Entre outras coisas, pertencer a uma companhia de combatentes com ideias semelhantes “tornou mais fácil ter uma dieta halal”, disse ele.
“Além disso, estou com outros muçulmanos”, acrescentou. “Está tudo bem aqui. “É por isso que fiquei aqui tanto tempo.”
‘Liberdade para todo o povo da Birmânia’
Cerca de 20 recrutas muçulmanos que fugiram da lei de recrutamento do regime militar, promulgada em 2010, mas activada apenas este ano em Mianmar, alistaram-se recentemente, disse Eisher.
Durante a visita da Al Jazeera à empresa, os soldados no seu acampamento principal eram, na sua maioria, homens casados, que aproveitavam a sua licença para visitar as suas famílias próximas. Um quartel separado abrigava os doentes, geralmente jovens que já haviam sofrido de malária.
A mesquita do acampamento próxima é um edifício modesto feito de blocos de madeira com telhado de zinco e tubos de plástico na parede externa para abluções rituais antes das orações.
Eisher contou como sua fé foi testada em 2012, durante um conflito com os militares, quando foi baleado no pescoço e na parte superior do braço direito. Separado de sua unidade, ele caminhou sozinho por dois dias antes de encontrar seus companheiros, que o carregaram durante cinco dias pela selva densa.

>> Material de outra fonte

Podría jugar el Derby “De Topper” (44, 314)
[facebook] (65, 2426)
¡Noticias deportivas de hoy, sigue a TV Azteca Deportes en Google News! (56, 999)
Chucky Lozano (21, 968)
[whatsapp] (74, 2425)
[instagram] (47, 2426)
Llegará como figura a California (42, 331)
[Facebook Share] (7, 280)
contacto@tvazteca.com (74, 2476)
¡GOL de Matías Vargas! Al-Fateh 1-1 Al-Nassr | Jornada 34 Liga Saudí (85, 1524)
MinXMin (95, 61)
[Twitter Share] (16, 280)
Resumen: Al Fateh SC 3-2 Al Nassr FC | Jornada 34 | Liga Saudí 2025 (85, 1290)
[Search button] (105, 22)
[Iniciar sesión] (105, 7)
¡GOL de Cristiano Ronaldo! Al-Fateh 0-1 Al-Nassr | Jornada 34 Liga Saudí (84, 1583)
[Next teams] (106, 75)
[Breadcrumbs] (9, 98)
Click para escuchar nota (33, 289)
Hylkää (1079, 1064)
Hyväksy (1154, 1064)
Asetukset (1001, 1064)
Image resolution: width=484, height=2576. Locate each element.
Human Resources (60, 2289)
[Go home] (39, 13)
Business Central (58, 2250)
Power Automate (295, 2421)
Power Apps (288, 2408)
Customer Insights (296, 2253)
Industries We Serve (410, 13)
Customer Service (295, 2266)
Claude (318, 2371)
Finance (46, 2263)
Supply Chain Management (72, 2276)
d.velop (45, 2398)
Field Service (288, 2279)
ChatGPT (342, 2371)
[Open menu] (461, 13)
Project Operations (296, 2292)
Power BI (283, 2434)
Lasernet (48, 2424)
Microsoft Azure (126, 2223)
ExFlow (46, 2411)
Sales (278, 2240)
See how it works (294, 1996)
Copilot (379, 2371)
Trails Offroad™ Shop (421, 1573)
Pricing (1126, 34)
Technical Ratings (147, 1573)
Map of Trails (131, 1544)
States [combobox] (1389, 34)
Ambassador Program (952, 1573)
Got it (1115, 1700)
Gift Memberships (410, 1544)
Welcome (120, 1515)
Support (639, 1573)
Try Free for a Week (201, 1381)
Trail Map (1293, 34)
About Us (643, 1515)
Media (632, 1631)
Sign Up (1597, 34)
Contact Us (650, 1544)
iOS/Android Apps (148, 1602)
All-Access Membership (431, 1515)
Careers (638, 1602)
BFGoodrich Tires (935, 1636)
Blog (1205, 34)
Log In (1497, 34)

“O cheiro de pus do ferimento no pescoço me fez vomitar”, lembrou ele, tocando a cicatriz em forma de cratera deixada por uma bala e lembrando o quanto havia orado.
“Eu estava orando pela absolvição dos meus pecados, se os tivesse cometido, e se não, por forças para continuar lutando”, disse ele.
Num posto avançado nas profundezas da selva do território da 3ª Companhia, Mohammed Yusuf, 47 anos, lidera uma unidade de combatentes. Tal como Eisher, Yusuf sofreu pela causa. Há vinte anos, enquanto limpava minas terrestres, uma delas explodiu e cegou-o.
“Quero liberdade para todo o povo da Birmânia”, disse ele. “A revolução terá sucesso, mas precisa de mais unidade. “Todos devem permanecer leais à causa.”
A Terceira Companhia também tem a sua diversidade interna, incluindo alguns membros budistas e cristãos no campo principal.
Um dos budistas, um agricultor de Bamar de 46 anos que se tornou revolucionário e com um sorriso sereno, começou a cultivar beringelas e feijão verde para os combatentes comerem.
Depois de se voluntariar em dois outros grupos de resistência, ela contou como chegou à conclusão de que o seu lugar era na “Companhia Muçulmana”.
“Não há discriminação aqui”, disse ele.
“Somos todos iguais: seres humanos.”
*Thandar é um pseudônimo, pois a entrevistada pediu que seu nome não fosse citado nesta reportagem.